I’m going to talk about two games here, for two reasons.
My favorite game that might be new in the last 12 months (I honestly can’t remember when I received it, though I suspect it’s more than a year ago) is Golden Sky Stories. It is an RPG very much in the style of the Miyazaki films for the younger set—think more My Neighbor Totoro or Ponyo than Princess Mononoke. Sure, there are conflicts, but the important part isn’t so much overcoming obstacles as it is improving yourself and growing. It’s for telling stories that aren’t so much about the results as they are about the means you choose to get them. And you get to play cute anthropomorphic spirit-animals that are entertainingly naive about human society. I’ve only played it a couple times, but I certainly look forward to playing it again. It’s so refreshing to tell “heartwarming stories”, to quote the back-cover copy, and to play a game where scoring social points at the table comes from being cute and helpful rather than scoring an amazing hit or blowing something up.
Golden Sky Stories really helps to facilitate this with its structure. In particular it is a game that will break if you try to min-max. You simply can’t play it that way without the game falling apart. You have to play it right, or not at all. And when you do, there is a virtuous cycle built in to the mechanics that rewards you the more you play to tropes, thus making it easier both to continue playing to those tropes, and to succeed at your goals.

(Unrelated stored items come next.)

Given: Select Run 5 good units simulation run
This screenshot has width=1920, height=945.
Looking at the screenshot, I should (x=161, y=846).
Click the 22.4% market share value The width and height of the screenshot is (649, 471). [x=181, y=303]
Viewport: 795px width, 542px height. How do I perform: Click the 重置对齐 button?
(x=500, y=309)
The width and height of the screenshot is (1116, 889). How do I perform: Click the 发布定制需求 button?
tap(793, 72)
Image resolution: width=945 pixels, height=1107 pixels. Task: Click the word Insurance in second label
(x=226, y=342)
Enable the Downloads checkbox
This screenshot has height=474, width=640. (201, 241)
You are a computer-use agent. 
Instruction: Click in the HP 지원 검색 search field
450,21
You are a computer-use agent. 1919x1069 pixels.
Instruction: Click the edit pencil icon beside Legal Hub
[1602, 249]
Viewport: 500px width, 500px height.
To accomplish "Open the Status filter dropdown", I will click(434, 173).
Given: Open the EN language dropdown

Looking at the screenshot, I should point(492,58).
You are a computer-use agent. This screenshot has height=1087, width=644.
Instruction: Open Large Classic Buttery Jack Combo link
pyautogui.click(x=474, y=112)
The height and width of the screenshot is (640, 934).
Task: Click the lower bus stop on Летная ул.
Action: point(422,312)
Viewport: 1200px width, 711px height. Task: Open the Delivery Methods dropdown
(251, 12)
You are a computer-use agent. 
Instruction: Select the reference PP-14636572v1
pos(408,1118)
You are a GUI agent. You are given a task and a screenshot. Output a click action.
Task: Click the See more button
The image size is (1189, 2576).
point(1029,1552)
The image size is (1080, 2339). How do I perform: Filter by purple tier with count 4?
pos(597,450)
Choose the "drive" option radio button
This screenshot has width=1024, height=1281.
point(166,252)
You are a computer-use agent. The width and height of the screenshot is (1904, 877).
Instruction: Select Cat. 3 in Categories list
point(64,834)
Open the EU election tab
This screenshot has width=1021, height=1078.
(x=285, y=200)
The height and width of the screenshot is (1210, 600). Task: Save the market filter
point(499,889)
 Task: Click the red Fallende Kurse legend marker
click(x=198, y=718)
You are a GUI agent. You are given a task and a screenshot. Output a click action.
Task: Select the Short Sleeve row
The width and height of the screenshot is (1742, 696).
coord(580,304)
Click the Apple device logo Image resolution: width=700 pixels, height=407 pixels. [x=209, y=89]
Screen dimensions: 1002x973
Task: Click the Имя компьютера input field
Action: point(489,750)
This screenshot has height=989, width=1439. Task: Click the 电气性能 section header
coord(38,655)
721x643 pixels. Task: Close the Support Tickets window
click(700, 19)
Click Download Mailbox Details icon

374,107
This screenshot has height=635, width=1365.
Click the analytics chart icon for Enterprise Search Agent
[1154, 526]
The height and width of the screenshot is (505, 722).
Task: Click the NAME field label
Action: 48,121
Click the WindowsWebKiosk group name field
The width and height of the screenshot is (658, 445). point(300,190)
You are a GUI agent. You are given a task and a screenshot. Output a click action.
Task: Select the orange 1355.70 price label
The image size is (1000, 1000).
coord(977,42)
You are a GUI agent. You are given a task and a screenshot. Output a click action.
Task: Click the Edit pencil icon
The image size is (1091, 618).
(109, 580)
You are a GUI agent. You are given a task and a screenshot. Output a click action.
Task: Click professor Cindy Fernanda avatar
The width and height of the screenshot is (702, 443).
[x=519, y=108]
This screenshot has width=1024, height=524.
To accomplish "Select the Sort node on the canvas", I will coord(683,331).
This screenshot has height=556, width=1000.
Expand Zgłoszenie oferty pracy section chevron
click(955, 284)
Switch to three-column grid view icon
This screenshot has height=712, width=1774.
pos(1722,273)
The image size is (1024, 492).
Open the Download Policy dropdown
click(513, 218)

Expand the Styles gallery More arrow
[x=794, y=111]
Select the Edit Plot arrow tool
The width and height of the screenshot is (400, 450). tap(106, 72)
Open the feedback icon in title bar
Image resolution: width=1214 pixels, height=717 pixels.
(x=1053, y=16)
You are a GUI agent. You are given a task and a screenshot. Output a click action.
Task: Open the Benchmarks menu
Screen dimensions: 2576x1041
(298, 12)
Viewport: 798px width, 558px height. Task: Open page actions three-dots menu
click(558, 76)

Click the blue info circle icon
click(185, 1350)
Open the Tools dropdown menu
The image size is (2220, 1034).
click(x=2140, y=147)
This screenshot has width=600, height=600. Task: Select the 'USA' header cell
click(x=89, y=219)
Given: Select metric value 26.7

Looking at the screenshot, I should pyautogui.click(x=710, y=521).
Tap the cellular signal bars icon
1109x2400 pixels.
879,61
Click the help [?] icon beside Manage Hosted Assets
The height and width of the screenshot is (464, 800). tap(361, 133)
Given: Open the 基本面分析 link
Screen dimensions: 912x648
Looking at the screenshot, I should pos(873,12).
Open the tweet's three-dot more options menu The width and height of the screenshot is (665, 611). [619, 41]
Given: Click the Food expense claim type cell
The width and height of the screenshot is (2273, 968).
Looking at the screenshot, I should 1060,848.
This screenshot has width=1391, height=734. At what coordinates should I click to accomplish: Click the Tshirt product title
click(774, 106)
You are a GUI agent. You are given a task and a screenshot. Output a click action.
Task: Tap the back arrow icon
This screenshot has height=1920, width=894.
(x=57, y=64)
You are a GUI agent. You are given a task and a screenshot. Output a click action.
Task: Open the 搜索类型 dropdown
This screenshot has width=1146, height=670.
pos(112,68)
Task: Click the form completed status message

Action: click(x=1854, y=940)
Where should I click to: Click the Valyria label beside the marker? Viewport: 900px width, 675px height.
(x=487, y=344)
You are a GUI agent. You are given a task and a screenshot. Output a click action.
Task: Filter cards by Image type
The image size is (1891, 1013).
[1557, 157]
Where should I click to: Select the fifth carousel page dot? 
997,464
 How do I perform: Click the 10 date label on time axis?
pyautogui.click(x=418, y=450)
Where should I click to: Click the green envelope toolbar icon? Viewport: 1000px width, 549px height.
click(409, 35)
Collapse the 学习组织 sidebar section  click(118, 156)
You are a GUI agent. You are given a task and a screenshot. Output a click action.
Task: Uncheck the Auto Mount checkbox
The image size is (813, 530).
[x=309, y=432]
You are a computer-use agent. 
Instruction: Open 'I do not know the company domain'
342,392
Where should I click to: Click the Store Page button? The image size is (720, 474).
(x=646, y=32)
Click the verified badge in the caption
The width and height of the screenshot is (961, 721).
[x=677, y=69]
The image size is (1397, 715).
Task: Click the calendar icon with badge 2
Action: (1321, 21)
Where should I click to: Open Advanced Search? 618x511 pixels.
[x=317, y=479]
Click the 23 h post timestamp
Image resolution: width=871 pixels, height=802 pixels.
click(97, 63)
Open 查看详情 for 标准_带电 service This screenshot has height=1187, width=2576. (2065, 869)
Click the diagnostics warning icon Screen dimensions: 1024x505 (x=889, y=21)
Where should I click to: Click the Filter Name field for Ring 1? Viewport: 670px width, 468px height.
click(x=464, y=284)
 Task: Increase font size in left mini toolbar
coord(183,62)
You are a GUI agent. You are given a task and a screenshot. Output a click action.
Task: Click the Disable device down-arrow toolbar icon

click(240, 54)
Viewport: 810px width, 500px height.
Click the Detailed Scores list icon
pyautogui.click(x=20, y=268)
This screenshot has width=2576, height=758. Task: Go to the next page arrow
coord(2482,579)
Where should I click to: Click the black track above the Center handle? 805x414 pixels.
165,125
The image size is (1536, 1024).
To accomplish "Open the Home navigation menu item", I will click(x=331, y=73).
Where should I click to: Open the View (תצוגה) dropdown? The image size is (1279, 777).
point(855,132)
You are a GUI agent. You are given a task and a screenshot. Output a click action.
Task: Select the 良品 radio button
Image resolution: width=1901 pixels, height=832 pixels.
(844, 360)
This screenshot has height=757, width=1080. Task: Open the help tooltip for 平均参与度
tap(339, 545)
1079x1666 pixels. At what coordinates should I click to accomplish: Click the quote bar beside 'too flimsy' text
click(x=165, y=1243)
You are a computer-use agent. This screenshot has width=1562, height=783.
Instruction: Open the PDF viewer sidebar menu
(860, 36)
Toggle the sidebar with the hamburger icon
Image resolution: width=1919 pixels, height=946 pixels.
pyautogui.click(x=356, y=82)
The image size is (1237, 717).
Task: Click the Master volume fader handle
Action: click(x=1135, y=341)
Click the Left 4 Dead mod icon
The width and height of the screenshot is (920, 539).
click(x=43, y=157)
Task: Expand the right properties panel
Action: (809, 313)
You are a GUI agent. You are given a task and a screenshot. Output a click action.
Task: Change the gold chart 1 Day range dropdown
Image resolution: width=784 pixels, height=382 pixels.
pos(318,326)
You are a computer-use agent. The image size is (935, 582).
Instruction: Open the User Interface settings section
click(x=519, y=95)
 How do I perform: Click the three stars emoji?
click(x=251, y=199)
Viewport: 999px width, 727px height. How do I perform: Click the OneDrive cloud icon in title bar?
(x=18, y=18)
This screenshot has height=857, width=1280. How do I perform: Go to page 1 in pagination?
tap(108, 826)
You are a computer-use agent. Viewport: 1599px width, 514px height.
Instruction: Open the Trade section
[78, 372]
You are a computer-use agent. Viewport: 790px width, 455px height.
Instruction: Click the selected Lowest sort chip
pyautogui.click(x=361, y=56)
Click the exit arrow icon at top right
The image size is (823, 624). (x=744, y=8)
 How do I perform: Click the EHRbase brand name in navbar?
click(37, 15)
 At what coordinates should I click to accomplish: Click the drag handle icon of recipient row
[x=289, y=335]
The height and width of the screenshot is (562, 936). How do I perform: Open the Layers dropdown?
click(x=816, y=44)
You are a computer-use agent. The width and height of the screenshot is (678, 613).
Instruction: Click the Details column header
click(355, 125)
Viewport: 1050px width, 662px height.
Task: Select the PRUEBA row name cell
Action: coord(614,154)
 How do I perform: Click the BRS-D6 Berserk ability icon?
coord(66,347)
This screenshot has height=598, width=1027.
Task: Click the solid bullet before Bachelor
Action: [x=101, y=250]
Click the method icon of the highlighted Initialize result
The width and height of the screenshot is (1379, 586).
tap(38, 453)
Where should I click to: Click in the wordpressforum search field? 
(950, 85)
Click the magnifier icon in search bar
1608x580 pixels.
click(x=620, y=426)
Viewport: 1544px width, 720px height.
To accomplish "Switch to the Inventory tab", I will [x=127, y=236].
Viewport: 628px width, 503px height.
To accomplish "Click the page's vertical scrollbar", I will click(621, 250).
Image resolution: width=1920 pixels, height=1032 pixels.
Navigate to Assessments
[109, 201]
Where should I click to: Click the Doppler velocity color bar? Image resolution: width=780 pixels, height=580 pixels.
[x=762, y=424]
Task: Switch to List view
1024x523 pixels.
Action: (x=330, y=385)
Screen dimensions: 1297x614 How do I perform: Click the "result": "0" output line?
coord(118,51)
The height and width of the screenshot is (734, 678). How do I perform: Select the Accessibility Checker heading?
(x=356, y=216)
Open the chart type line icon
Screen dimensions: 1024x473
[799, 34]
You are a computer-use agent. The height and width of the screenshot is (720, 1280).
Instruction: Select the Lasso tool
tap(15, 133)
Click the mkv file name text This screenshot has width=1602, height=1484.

My other favorite new game is The Gaean Reach. This one is technically just over a year old—I know because I bought it as a new release at Gen Con 2014. And I haven’t actually had a chance to play it yet, which is why it has to share this essay with another game. In The Gaean Reach, you play people with a vendetta to execute (and I use that word advisedly) against Quandos Vorn. It’s pulpy action that makes me think of Kill Bill, Unforgiven, Payback, or any number of samurai/ronin movies or Westerns—not to mention The Count of Monty Cristo, the best revenge story ever told. It’s set in a lightly-sketched space opera universe based on the works of Jack Vance.
Mechanically, it has two tricks up its sleeve. First, you create Quandos Vorn by reference, both as you create your characters and as the game proceeds. We initially know about him only by what he has done to the PCs, and why he is impossible to visit revenge upon. Second, the mechanics are a delightful merging of Gumshoe and The Dying Earth, taking the wordplay and social combat of The Dying Earth and the investigative mechanics of Gumshoe. It looks great on paper (and both of those games are great in practice), so I’m really looking forward to finally getting to play this.